Learning from Amazon.
April 12, 2022
A warehouse on New York’s Staten Island, known as JFK8, has become the first Amazon workplace in the world to be unionised following a grassroots campaign led by an activist by the name of Chris Smalls – who had previously been fired by the company for leading a health and safety walkout.
The victory is notable, not just for being the first at a notoriously aggressive union busting company, but for the type of campaign that suceeded where numerous other attempts had failed.
These Amazon workers organised around issues that mattered to their colleagues and through forming relationships with each other from the ground up. According to the New York Times, campaign tactics included everything from petitions and TikTok videos right through to making “outdoor s’mores” for workers coming off long shifts.
“When workers faced family crises, the budding union prayed. One fired employee became homeless, and the group set up a fund-raising campaign.” Smalls’s aunt even “provided home-cooked soul food: macaroni and cheese, candied yams, collard greens and baked chicken” to workers.”

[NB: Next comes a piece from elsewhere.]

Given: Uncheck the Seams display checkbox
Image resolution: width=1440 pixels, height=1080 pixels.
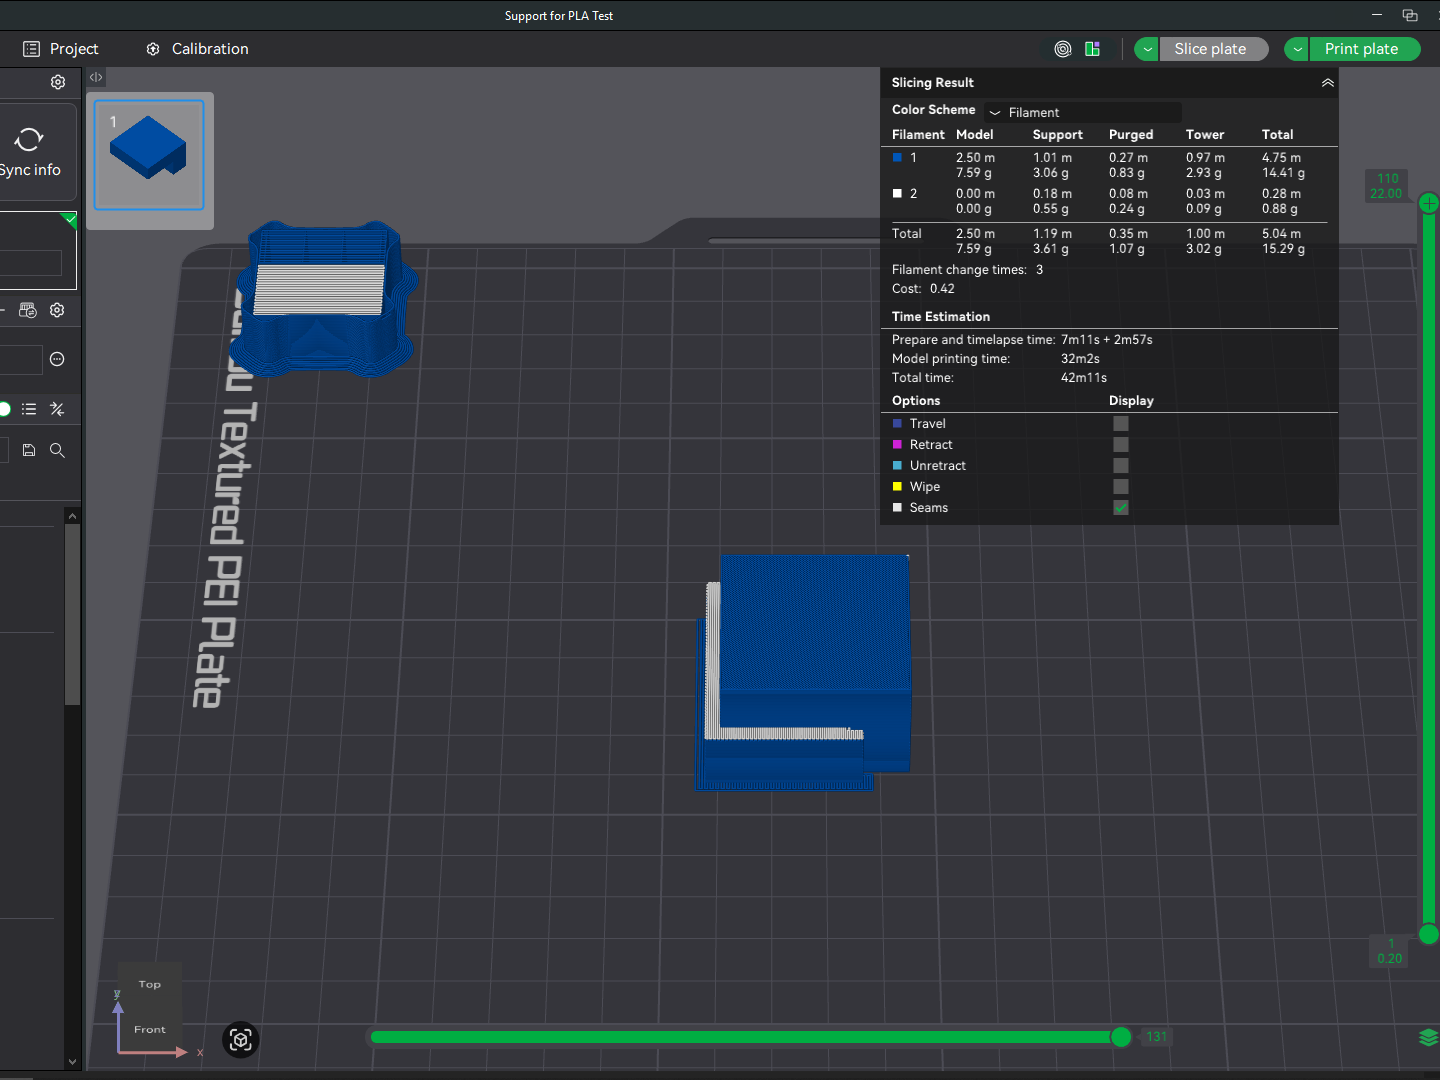Looking at the screenshot, I should 1121,508.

Seth Goldstein, a lawyer who provided free legal support to the workers is quoted as saying “What you do is you create a community that Amazon never really had for workers”.
They recieved resources, infrastructure and other support from established unions along the way, but the campaign itself was concieved, executed and won by Amazon workers themselves.
Jane McAlevey is one of the union thinkers widely credited with influencing the direction of the victorious campaign. As the New York Times puts it, she has “questioned an approach she called “mobilization,” in which the union takes on an employer primarily through the efforts of a professional staff, consultants and a cadre of activists rather than a large group of rank-and-file workers.”
Instead, McAlevey advocates for what she calls “high participation unions” notable for the sorts of tactics used by Chris Smalls and his union, concieved of and driven by member leaders.
TEU is currently registering members as participants in McAlevey’s Organising for Power workshops which seeks to give participants skills she believes are key to successes such as the Amazon victory.
These include “organic leadership identification, one-on-one conversations, and the role of structure tests in building strong organising bodies.”